━━━ Tekstfragment

Woensdag 19 augustus 1936
19e dag
George (16 jaar)
Het gedruis van stemmen ontwaakte mij. Ik keek op en zag Frans en Hans zich aan ‘t kleden. Ik wachte tot die twee verdwenen waren en kroop er toen ook maar uit. Ik was wel genoodzaakt eenige bewegingen te maken om de stijvigheid kwijd te raken. Ik had die nacht zeer hard geslapen in tegenoverstelling met mijn broer die zeer licht geslapen had.
Ó ja dat is waar ook. Heer den Bliek zou komen. Na ‘t ontbijt gingen wij even bespreken wat er dien dag zouden doen. Wij zouden eerst afwachten wat den Bliek van ‘t weer zou zeggen. Eerst gingen wij bramen plukken om tegen 12 uur met ‘n busje vol thuis te komen.
Heer de Bliek was onderhand gekomen en zat al met pa langdradige verhalen op te sommen spoedig werd de lunch op gediend. Onder ‘t eten werd heel wat gesproken. Ik zal ‘n trachte de verhoudingen te schrijven van wie er ‘t meeste gezegd heeft: “
Om 2 uur ging hij met Kees weg.

━━━━━━

### Opdracht
Vertaal de volgende zin uit het dagboekfragment in het Engels: "Eerst gingen wij bramen plukken om tegen 12 uur met ‘n busje vol thuis te komen."

━━━ Gegevensfragment

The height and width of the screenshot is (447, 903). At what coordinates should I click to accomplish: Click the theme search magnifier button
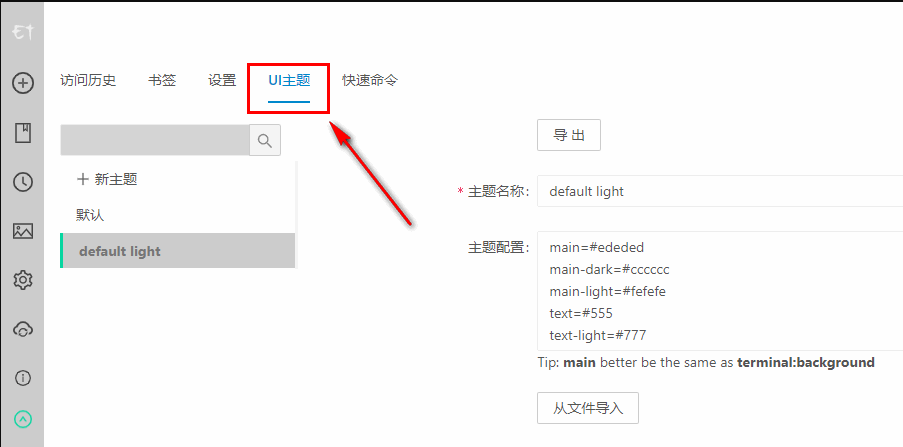point(265,140)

━━━━━━

### Uitgewerkt antwoord
First we went blackberry picking, so as to come home around 12 o'clock with a tin full.